La Corte costituzionale blocca le intercettazioni indirette dei parlamentari

Pubblicato il 25 Marzo 2010 - 19:18 OLTRE 6 MESI FA

La Corte costituzionale mette un freno alla possibilità di “picconare” la legge Boato che limita l’uso processuale di intercettazioni di parlamentari sostenendo che anche le captazioni casuali degli onorevoli (quelle nelle quali ad essere messa sotto controllo è l’utenza di qualcuno che conversa con il parlamentare) devono essere autorizzate dalla Camera, specie se i pm finiscono per “prendere di mira”, negli ascolti, il politico finito casualmente nell’inchiesta.

E poi – dicono i giudici costituzionali – non si può parlare di intercettazioni casuali quando il parlamentare risulta addirittura già iscritto nel registro degli indagati. Così la Consulta ha dichiarato inammissibili due ricorsi, uno promosso dal Tribunale dei ministri di Roma e relativo a intercettazioni dell’ex ministro verde Alfonso Pecoraro Scanio nell’ambito di una inchiesta del pm di Potenza John Woodcock; l’altro dal gip e dal gup di Napoli nell’ambito dell’inchiesta sugli appalti dell’imprenditore campano Alfredo Romeo nella quale sono finiti i parlamentari Italo Bocchino (Pdl) e Renzo Lusetti (Udc).

In particolare la Corte ha bocciato il sospetto di incostituzionalità dei limiti alle intercettazioni rilevando anche che, dalle carte giudiziarie, non si capisce nemmeno se l’ex ministro sia stato intercettato o se è stato tirato in ballo solo da conversazioni degli altri indagati. A fronte di queste “carenze di descrizione della fattispecie” la Consulta ha bocciato l’istanza del Tribunale dei ministri. Invece la Consulta scrive che è “forte” il sospetto che si cerchi di far passare per ‘casuali’ intercettazioni che difficilmente possono essere considerate tali dal momento che il parlamentare risulta già iscritto nel registro degli indagati.

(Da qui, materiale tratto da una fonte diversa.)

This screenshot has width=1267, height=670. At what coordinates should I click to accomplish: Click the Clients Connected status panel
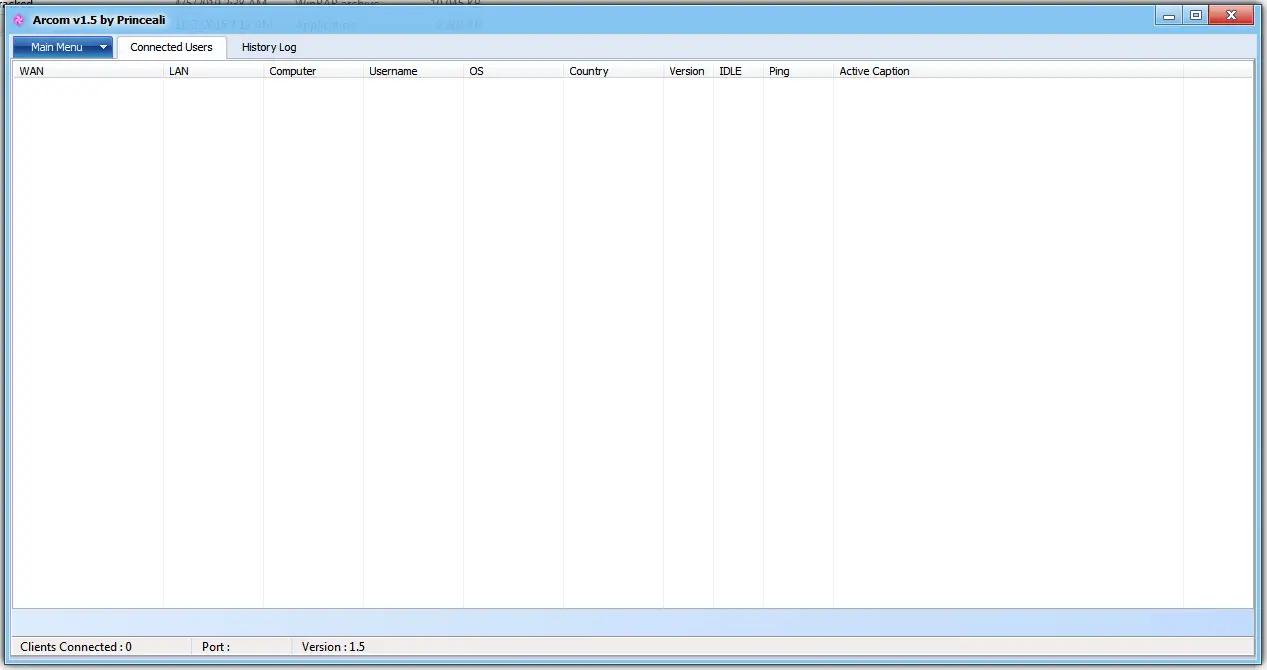(x=100, y=647)
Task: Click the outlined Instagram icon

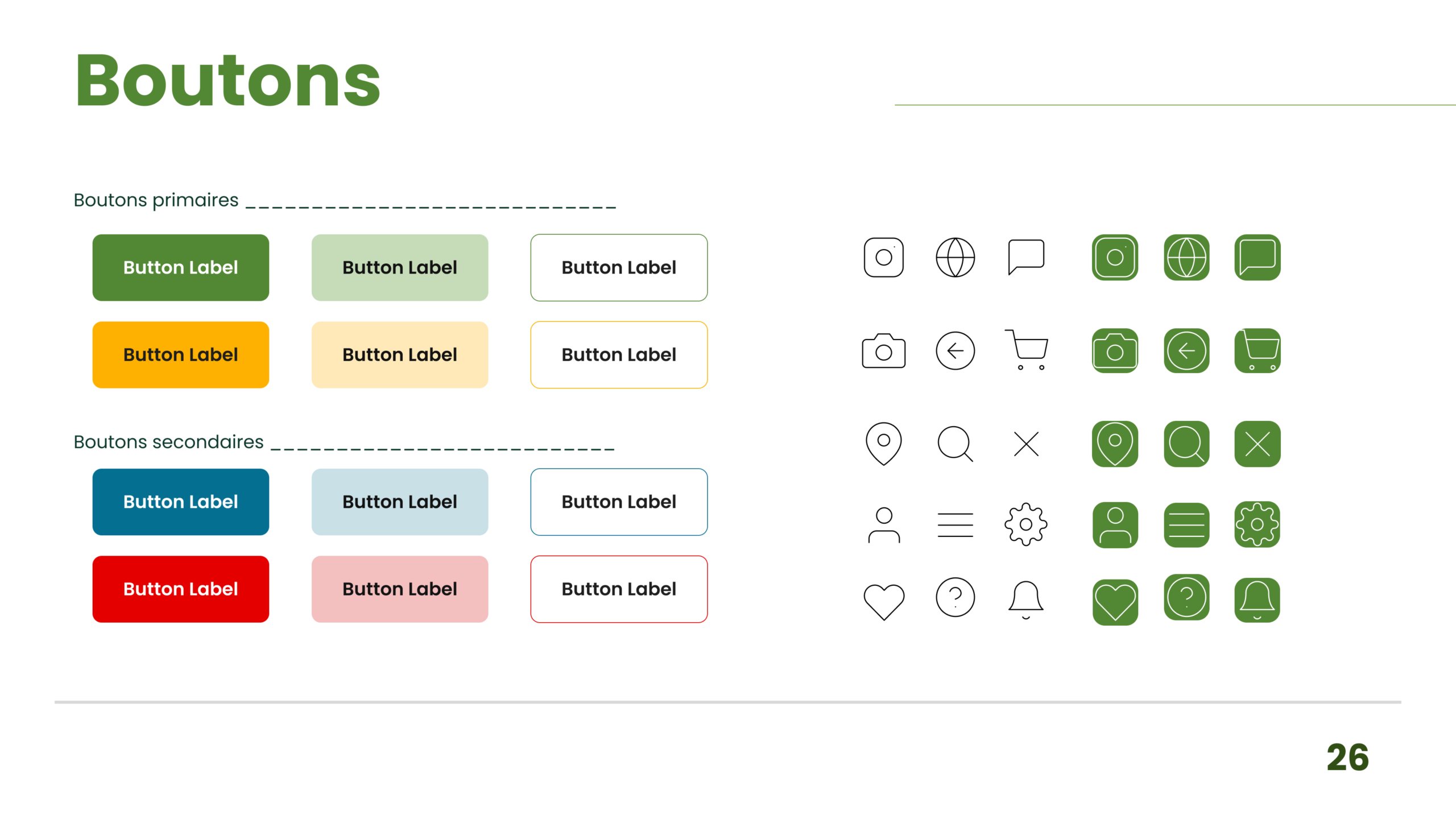Action: pyautogui.click(x=883, y=257)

Insomma più che “occasionali” queste intercettazioni sembrerebbero “mirate”. In questo caso la bocciatura della Consulta alla richiesta di mettere in discussione la legge ‘Boato’ è stata pronunciata per l’assenza di verifiche preventive su numerosi aspetti, tra i quali il numero delle conversazioni intercorse tra il parlamentare e il terzo sottoposto ad intercettazione, all’arco di tempo nel quale si sono svolte le captazioni e le proroghe.